Sales at the two depots carried on and even increased despite the lockdown since miners and small traders, it turned out, could still make it into town to sell their gold. But how to operate these depots with road transport restricted to ‘essential’ travel?
Here another advantage came into play, according to van Boehm, which is the company’s connections with local political leaders.
“Morobe’s a small place,” said van Boehm. “We’ve been here a long time and we’ve gotten to know everyone important. So, we’ve been able to make the case to them that if miners aren’t working, it’s just going to lead to trouble. And the truth is they have more important things to worry about. So, they’ve been very understanding.” Understanding enough to issue appropriate permissions to allow Golden Valley’s vehicles to regularly transport each depot’s stock of purchased gold to Lae and resupply the Wau and Bulolo gold depots with buying cash.
The new system is more expensive. Social distancing measures mean that only half as many people can occupy a Landcruiser. Two vehicles are now required for the journey in place of one. And prices have gone down under the new system. According to van Boehm, Golden Valley has increased its margin 10% to cover the expenses, which led to the 10% price drop noted at the Bulolo depot. But a more significant reason for the price drop is not the new expenses, but the uncertainty in the downstream selling price.
“We don’t know in this new world how long we’re going to have to hold the gold,” said van Boehm, “or how we’re going to get it out, and when we’re going to be able to sell it. That leaves us exposed to fluctuations in the market.
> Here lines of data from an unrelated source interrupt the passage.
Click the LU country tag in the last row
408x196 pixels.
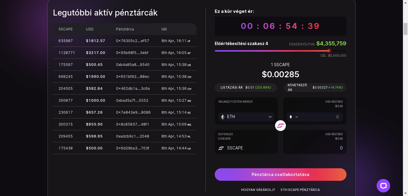(x=189, y=148)

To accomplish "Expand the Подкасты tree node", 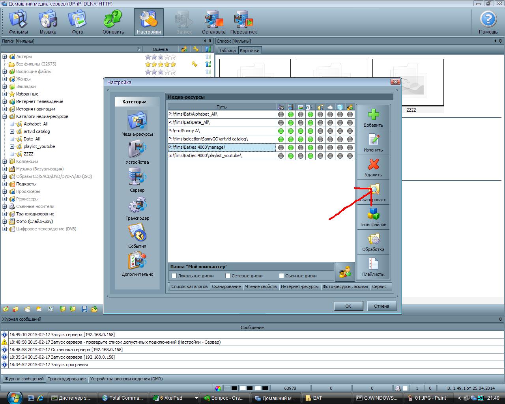I will coord(5,184).
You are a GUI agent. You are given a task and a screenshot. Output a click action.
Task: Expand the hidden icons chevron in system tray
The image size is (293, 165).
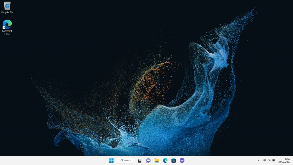[259, 160]
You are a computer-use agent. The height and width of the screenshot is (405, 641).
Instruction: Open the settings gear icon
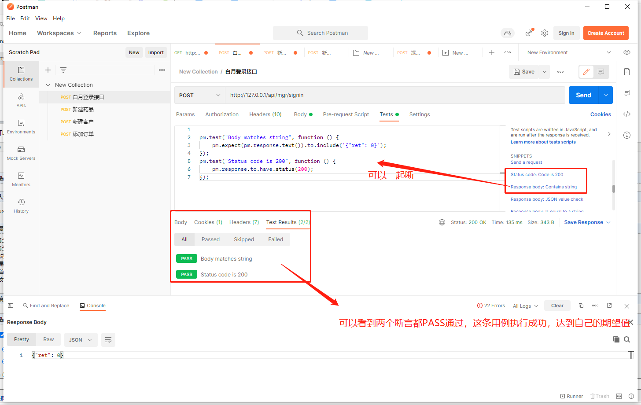pyautogui.click(x=545, y=33)
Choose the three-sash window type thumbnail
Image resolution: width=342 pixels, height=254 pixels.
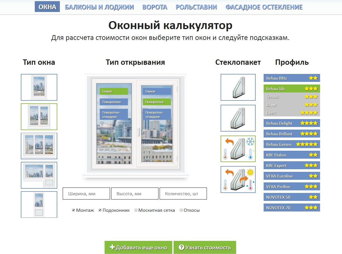[x=39, y=146]
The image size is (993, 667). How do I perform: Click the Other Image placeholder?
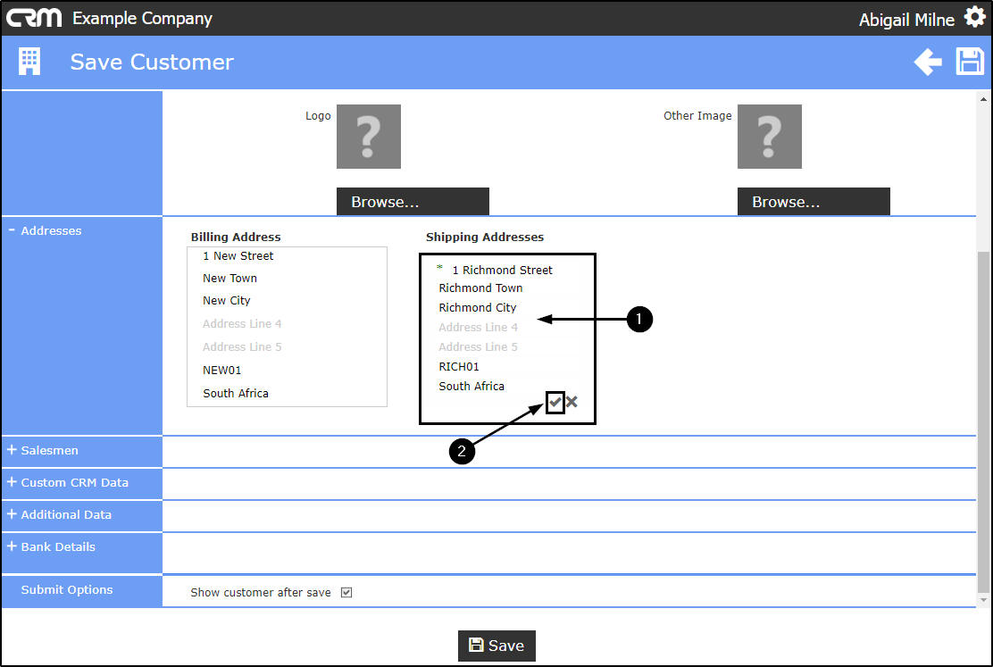(x=770, y=137)
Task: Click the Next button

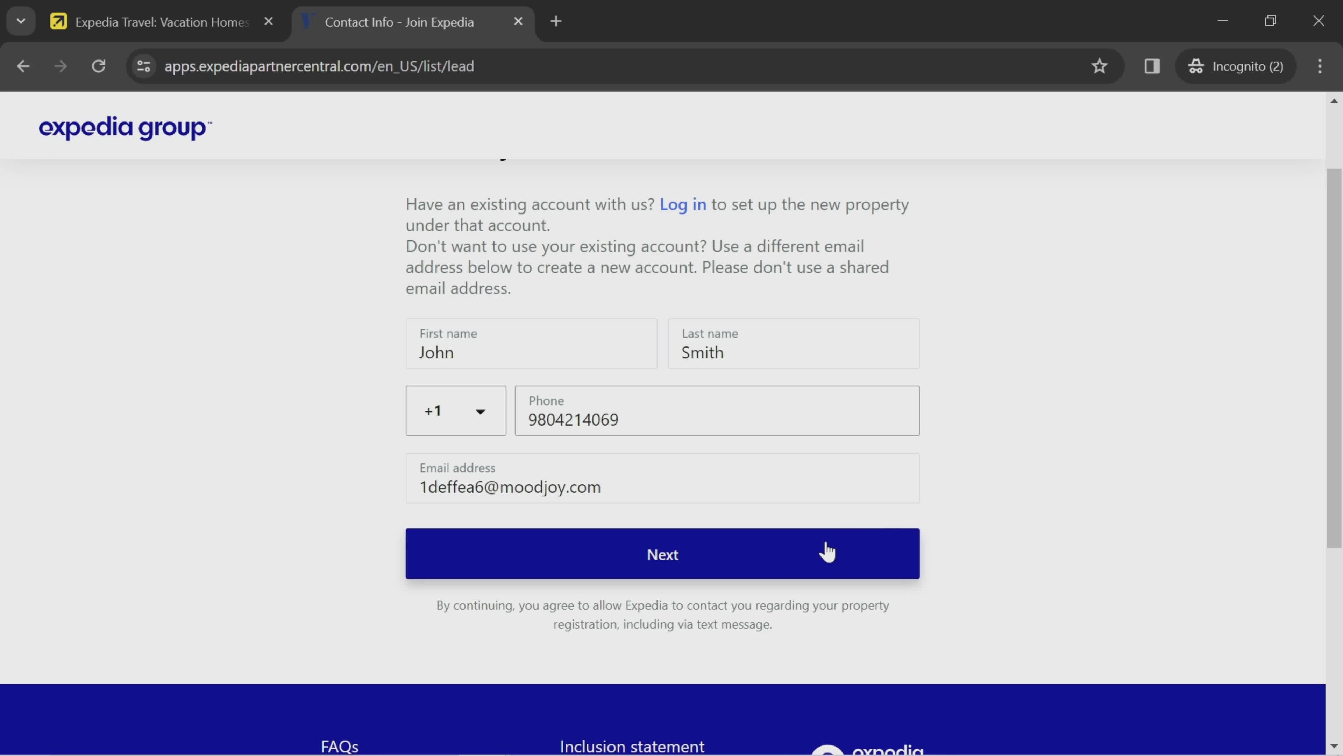Action: (x=663, y=554)
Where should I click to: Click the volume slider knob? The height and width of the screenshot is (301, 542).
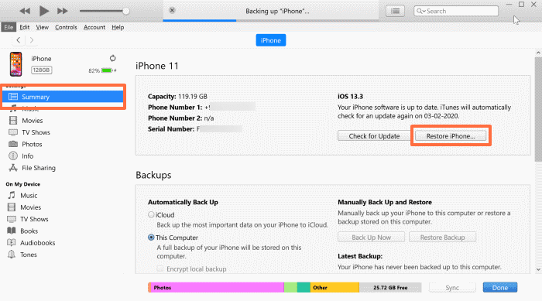[x=126, y=11]
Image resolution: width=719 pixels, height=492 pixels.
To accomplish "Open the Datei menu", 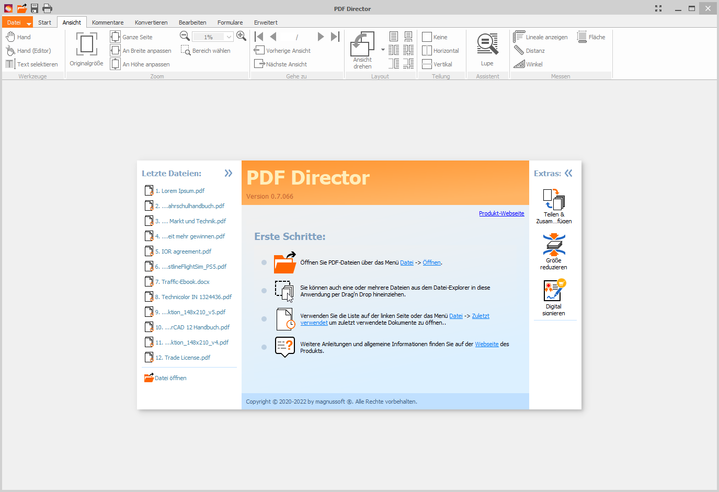I will [x=14, y=22].
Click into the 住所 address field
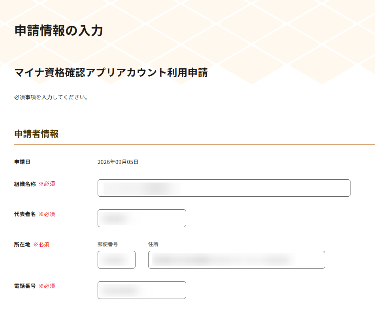375x314 pixels. click(237, 260)
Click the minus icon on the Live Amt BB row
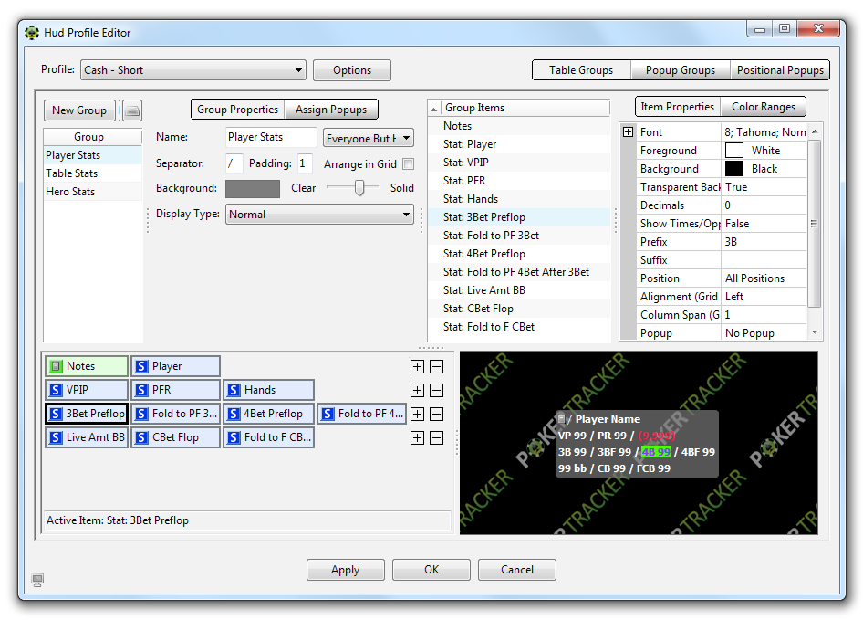The height and width of the screenshot is (620, 863). [x=437, y=438]
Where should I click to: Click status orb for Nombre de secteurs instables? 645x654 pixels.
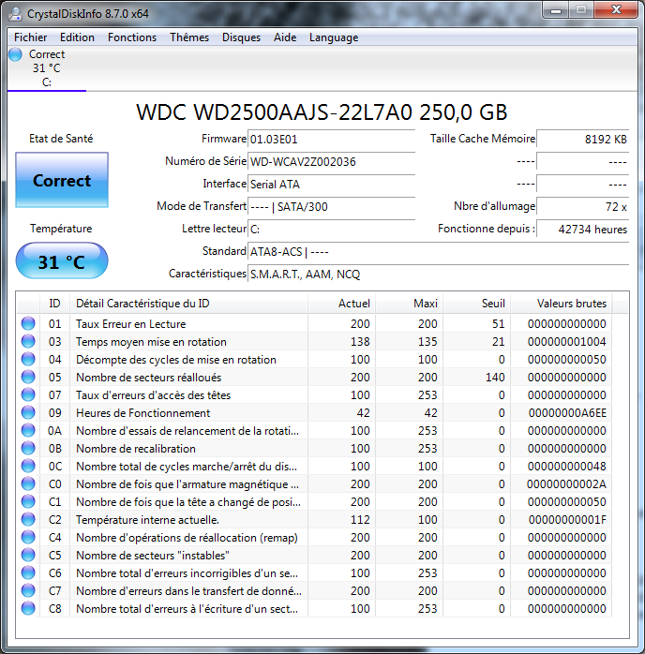coord(28,556)
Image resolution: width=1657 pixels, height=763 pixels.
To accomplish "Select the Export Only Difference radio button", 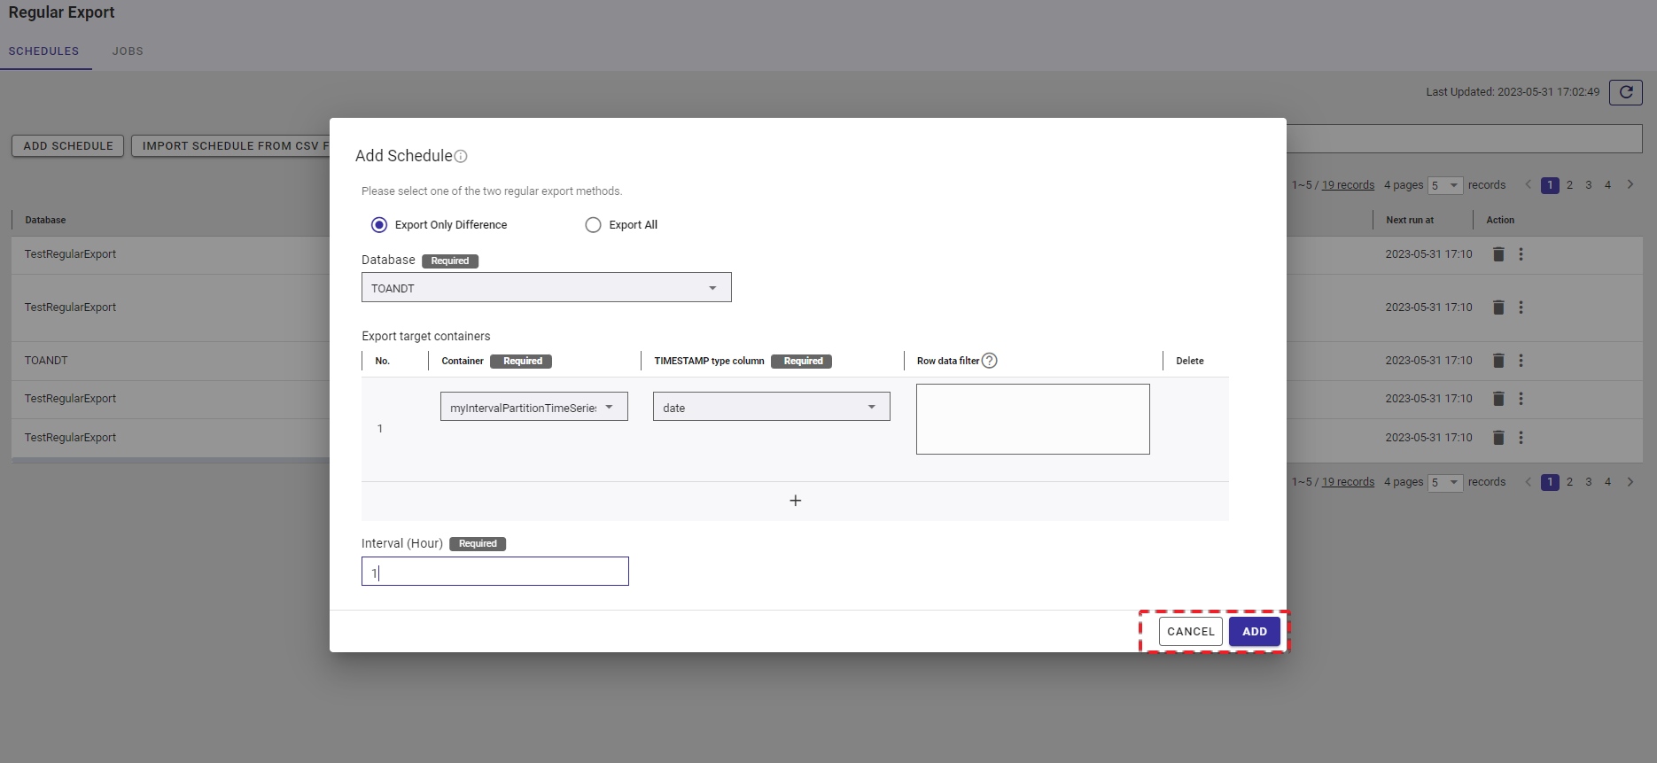I will pos(379,225).
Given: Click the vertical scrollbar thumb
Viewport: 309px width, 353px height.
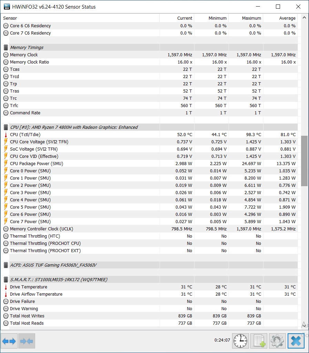Looking at the screenshot, I should point(304,161).
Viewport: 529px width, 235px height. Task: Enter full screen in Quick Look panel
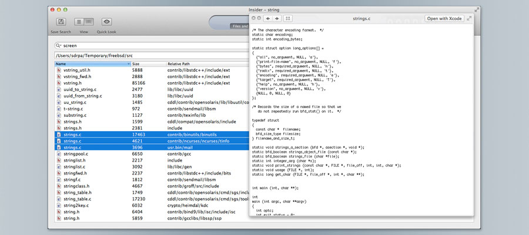click(x=469, y=19)
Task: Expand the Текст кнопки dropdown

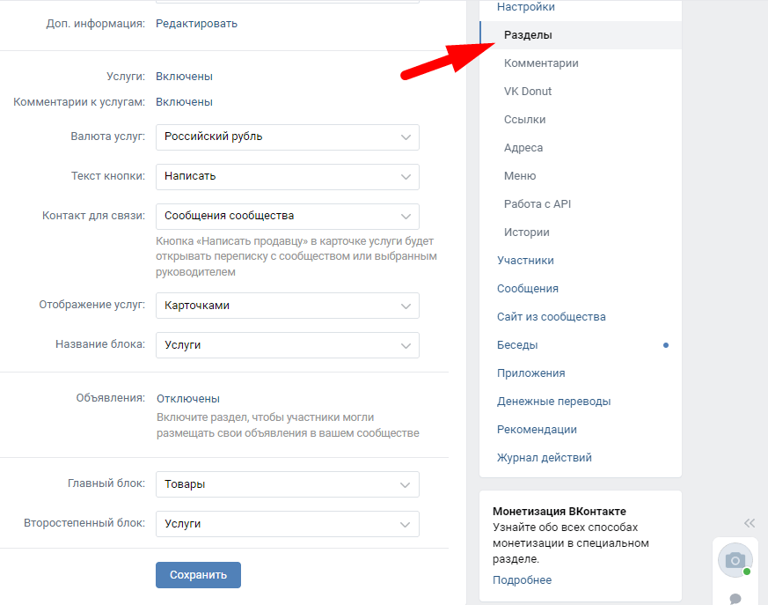Action: pos(287,176)
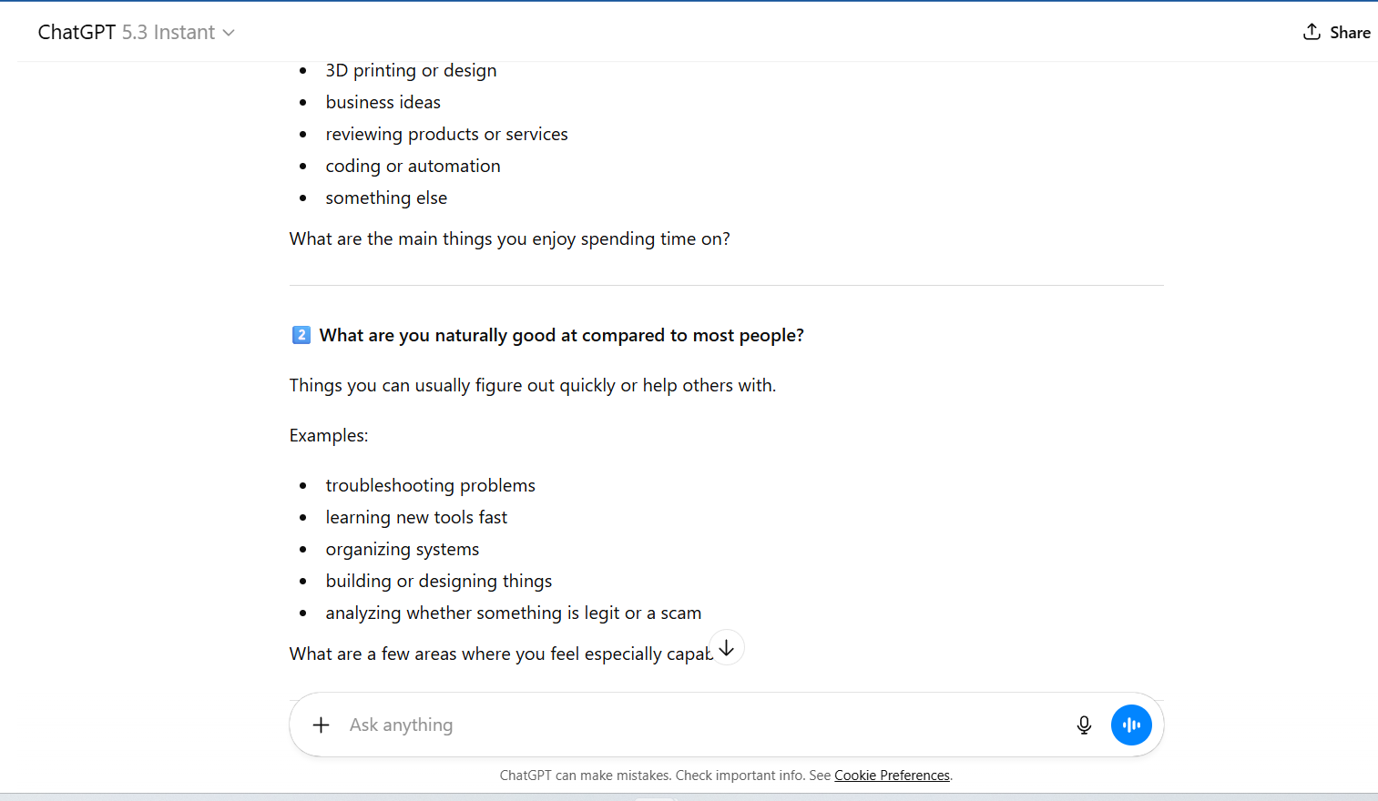
Task: Click the Share button label
Action: coord(1349,33)
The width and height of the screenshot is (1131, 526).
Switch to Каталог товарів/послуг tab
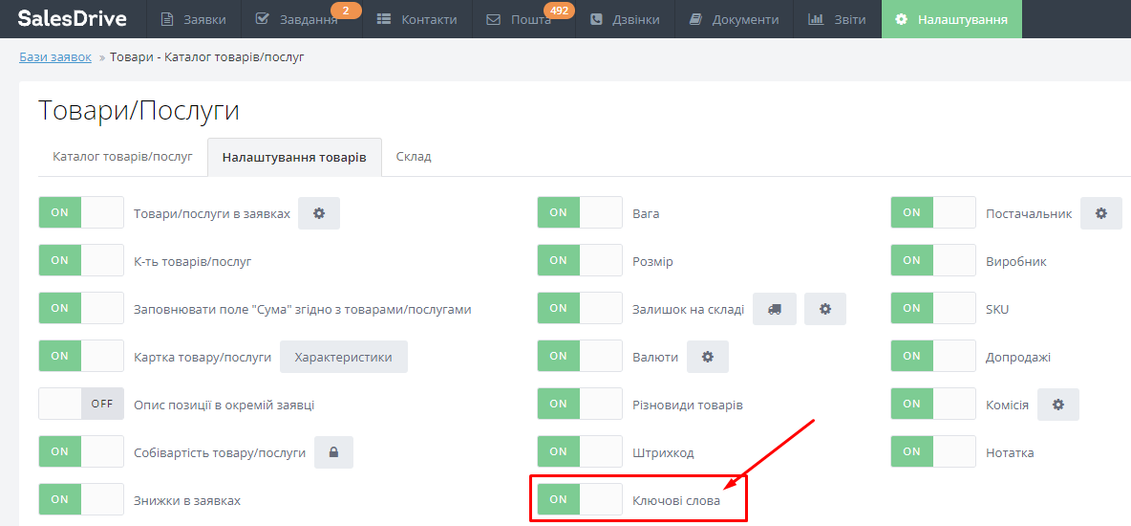122,156
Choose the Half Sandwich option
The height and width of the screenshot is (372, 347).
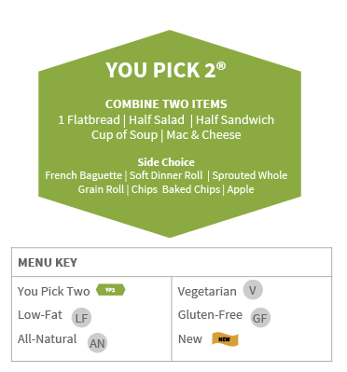pos(235,120)
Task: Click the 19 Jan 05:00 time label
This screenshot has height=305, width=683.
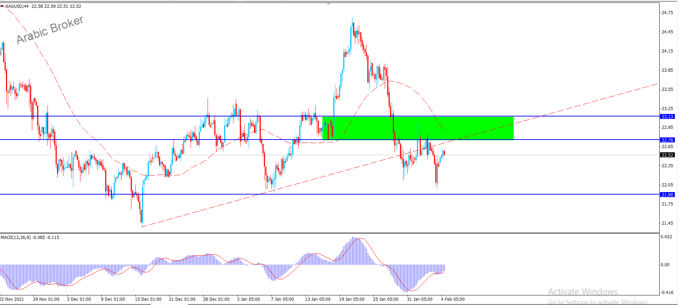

So, the margin, that’s us building in a factor to protect ourselves.”
One reason the price drop was not larger is due to another Golden Valley advantage – a relatively short and simple supply chain. From Lae, GVE gold is normally flown to Port Moresby and then air freighted to Australia, final destination the Perth Mint refinery. The shutdown in domestic air travel during the first two weeks of the lockdown left the company with no way to complete the first leg of that journey. According to van Boehm, they considered an air charter, but found a $10,000 price tag for a less-than-one-hour flight. Blessed with cash from good timing, the company opted to wait for domestic flights to return, which they did on April 12.
International passenger travel between PNG and other parts of the world remains highly restricted, but air freight remains possible, though with reduced routes and longer lead times. “It’s going to take us longer. It’s not our regular route. But it’ll get there,” said van Boehm. The company’s first gold shipment during lockdown is planned for mid-to-late April.
The final question for Golden Valley is, of course, why didn’t lower prices even further? As the only game in town, it could likely have offered almost any price and still found sellers. That has certainly been the case in parts of Africa such as Burkina Faso and the DRC.
According to van Boehm, it’s partly a question of local ownership – the company is PNG-owned – and partly a matter of taking a longer-term view.
“If people think you’re taking advantage, that can come back on you,” said van Boehm. “We’re here for the long term. We want to be buying their gold a year from now.”
The AGC is executing a two year project in Papua New Guinea (2019-2021), funded by USDoS. This project is assisting PNG authorities to understand where current knowledge gaps in the ASGM sector exist; conduct ongoing inventories of the sector and produce reliable and policy-oriented data; develop a database to track trends in the sector over time; improve inter-institutional coordination to regulate mercury use; increase capacity among health care professionals and others to understand health impacts of mercury use in ASGM; and conduct knowledge exchange on mercury management within PNG and the international community.